> [SOURCE TEXT]
-*-*-

# 움푹움푹 옹이투성



## *Louis*

Hey guys,

I'm trying to understand this long sentence but I am having trouble because it has apparently lots of connectors, suffixes and expressions that I am not familiar with.

아버지는 내가 티끌 정도가 아니라 움푹움푹 옹이투성이며 스스로 그 옹이들을 별로 대단치 않게 생각한다는 것을 알고는 크게 충격을 받았다.

"I was shocked to know that my father, an old man...."

I hope you can help me!

Thanks,
Louis


----------



## pcy0308

Hello Louis,
It is not "I" or the narrator who was shocked but rather "아버지," the father.
As for the word "옹이," its literal definition would be "a knot, gnarl in wood," a protuberance that sticks out on wood.
Granted the speaker is a person, I guess the use of the word is metaphorical, suggesting that his/her skin, hands (feet or any other parts of his/her body) are covered with calluses - something the speaker him/herself does not find surprising at all, unlike his/her father.

(My) father was shocked to find out not only that I was covered with calluses and but also that I was not concerned about them at all.
(My) father was shocked by my indifference to all the rough calluses covering my body.
(My) father was shocked/upset that I was not bothered by all the rough calluses covering my body.
(My) father was shocked to find out how unconcerned/disinterested I was about the rough calluses that were covering my body.

These are possible interpretations. Of course, depending on more specific context of the given citation, they may have to be edited. If there is a specific part of the above quote in Korean you do not understand, let the forum know. Hope this helps!


----------



## *Louis*

pcy0308 said:


> Hello Louis,
> It is not "I" or the narrator who was shocked but rather "아버지," the father.

-*-*-

> [DATASET EXTRACT]
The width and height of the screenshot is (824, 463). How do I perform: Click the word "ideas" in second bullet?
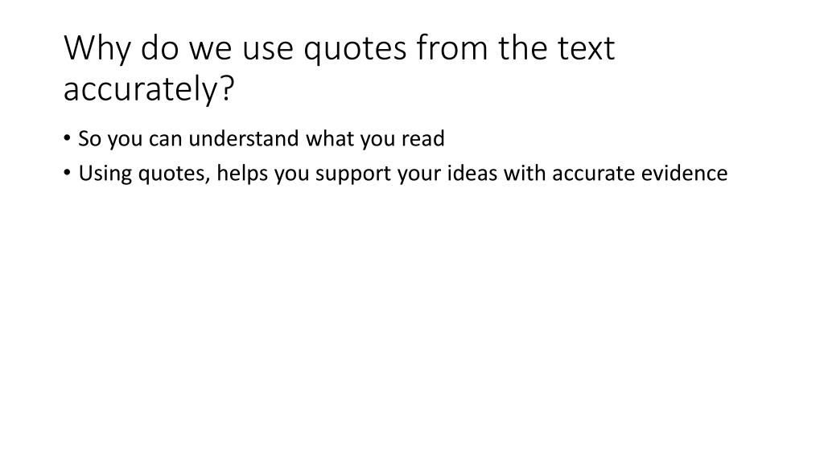(472, 173)
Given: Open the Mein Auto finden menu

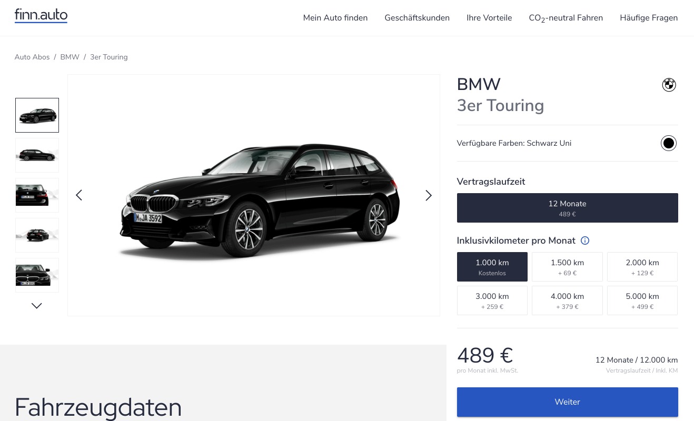Looking at the screenshot, I should 335,18.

-*-*-

> [REQUIRED TASKS]
- a) Transcribe the part of the Korean-sentence thread starting with "(My) father was shocked to find out not" and going on through "Hope this helps!".
- b) Say whether each statement agrees with the Korean-sentence thread, answering yes or no and quoting the words from the thread that decide it. (i) Louis writes that the sentence contains connectors, suffixes and expressions he does not know. (ii) pcy0308 gives the literal meaning of 옹이 as a scar on the skin. (iii) pcy0308 says the suggested interpretations may need editing depending on the context of the quote.

> [EXPECTED RESULTS]
- a)
(My) father was shocked to find out not only that I was covered with calluses and but also that I was not concerned about them at all.
(My) father was shocked by my indifference to all the rough calluses covering my body.
(My) father was shocked/upset that I was not bothered by all the rough calluses covering my body.
(My) father was shocked to find out how unconcerned/disinterested I was about the rough calluses that were covering my body.

These are possible interpretations. Of course, depending on more specific context of the given citation, they may have to be edited. If there is a specific part of the above quote in Korean you do not understand, let the forum know. Hope this helps!

- b)
(i) Yes: "it has apparently lots of connectors, suffixes and expressions that I am not familiar with"
(ii) No: "a protuberance that sticks out on wood"
(iii) Yes: "depending on more specific context of the given citation, they may have to be edited"